HERITABILITY, DIVERSIFICATION, AND THE MACROEVOLUTION OF HABITAT AFFINITY

All macroevolutionary patterns are due to the summed effects of many independent processes. Habitat affinity, the tendency for genera to specialize on one or another habitat, is no different. Here we focus on substrate affinity. Genera either love living in carbonates, siliciclastics, or they show no preference. We use a quantitative macroevolutionary theory that relates the change in a trait to the differential diversification association with traits and those traits heritability, which is itself a function of any tendency to change traits over phyletic time and between ancestor and descendant genera. Direct estimates of heritability are hampered due to the lack of a comprehensive phylogenetic framework for marine invertebrates. We can, however, use our theory to indirectly estimate heritability by comparing the observed changes in frequency to that expected by differential diversification alone.
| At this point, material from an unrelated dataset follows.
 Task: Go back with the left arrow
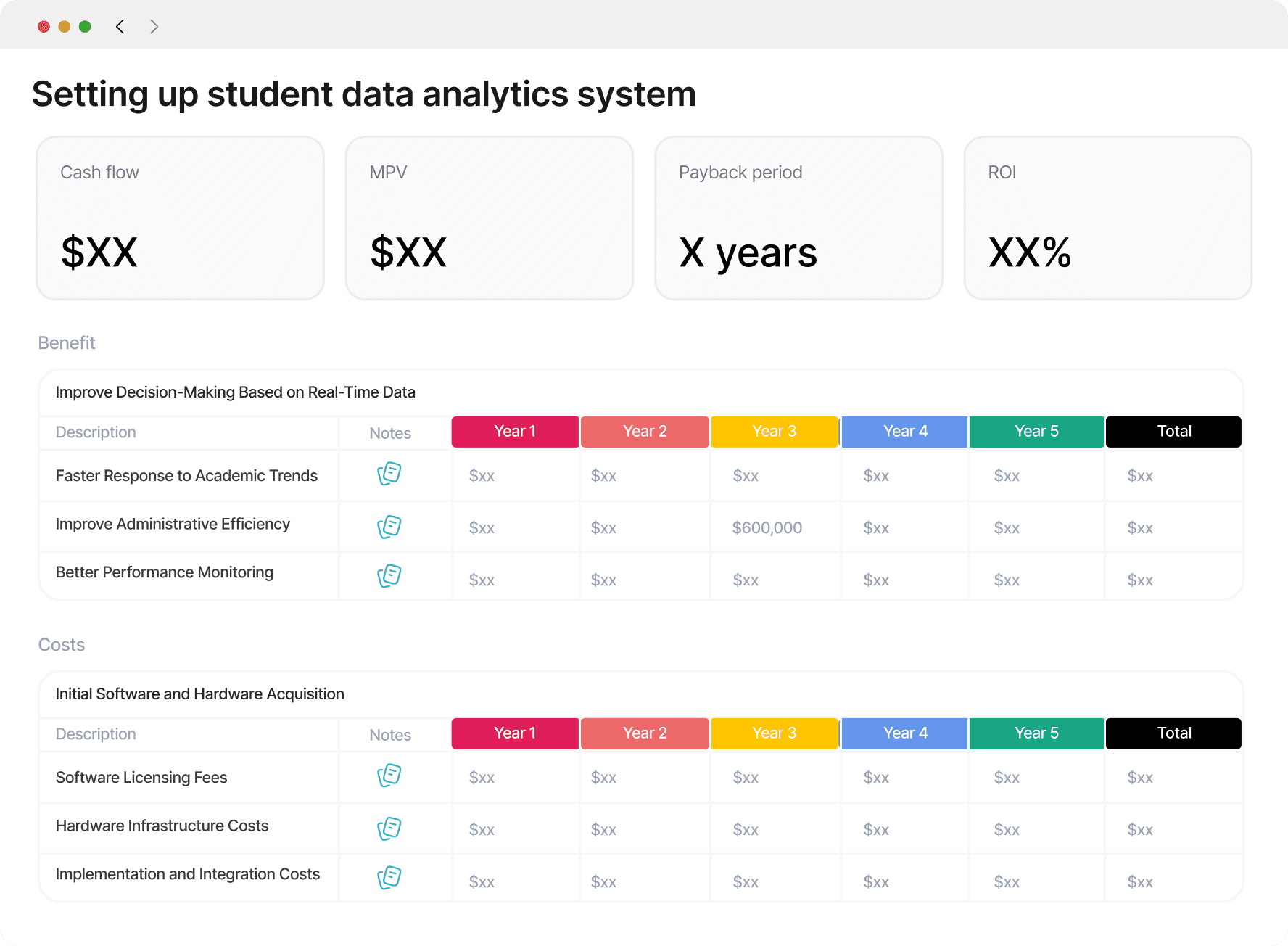120,27
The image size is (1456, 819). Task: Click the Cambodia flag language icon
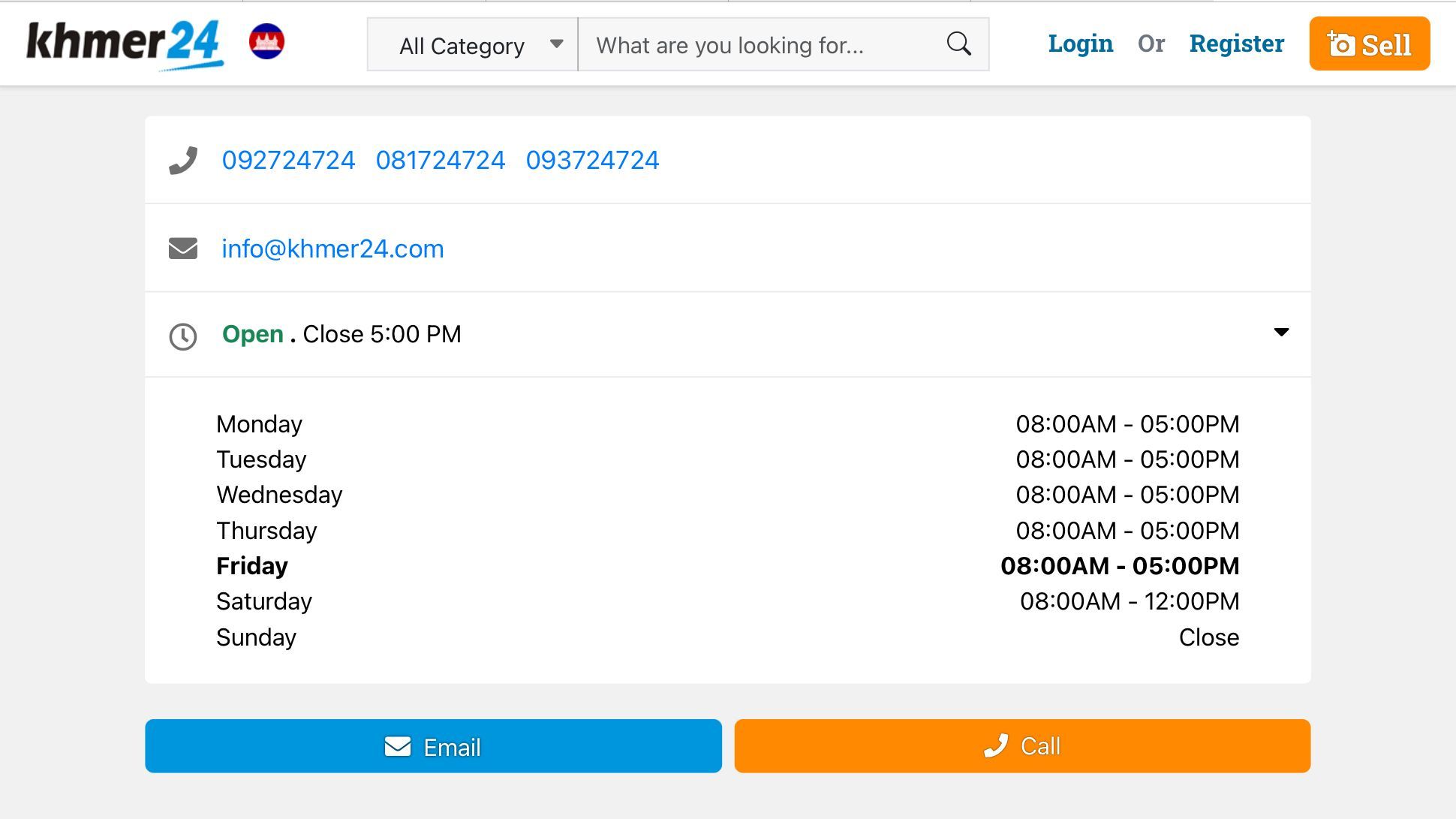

With high heritability a tight one-to-one regression is expected between the change in the average preferred habitat and the magnitude and direction of differential diversification; any change in the average habitat is fully attributable to the lovers of each habitat diversifying at different rates. A lower heritability will weaken this correlation and widespread switching of affinities will produce a negative correlation. We observe low levels of heritability with an average magnitude of 0.019. Heritability is variable over the Phanerozoic, with the largest positive and negative excursions occurring in the middle to late Paleozoic. These results imply that for most of the Phanerozoic, changes in the habitat affinity over time are due primarily to a tendency for new genera to originate in less popular habitats.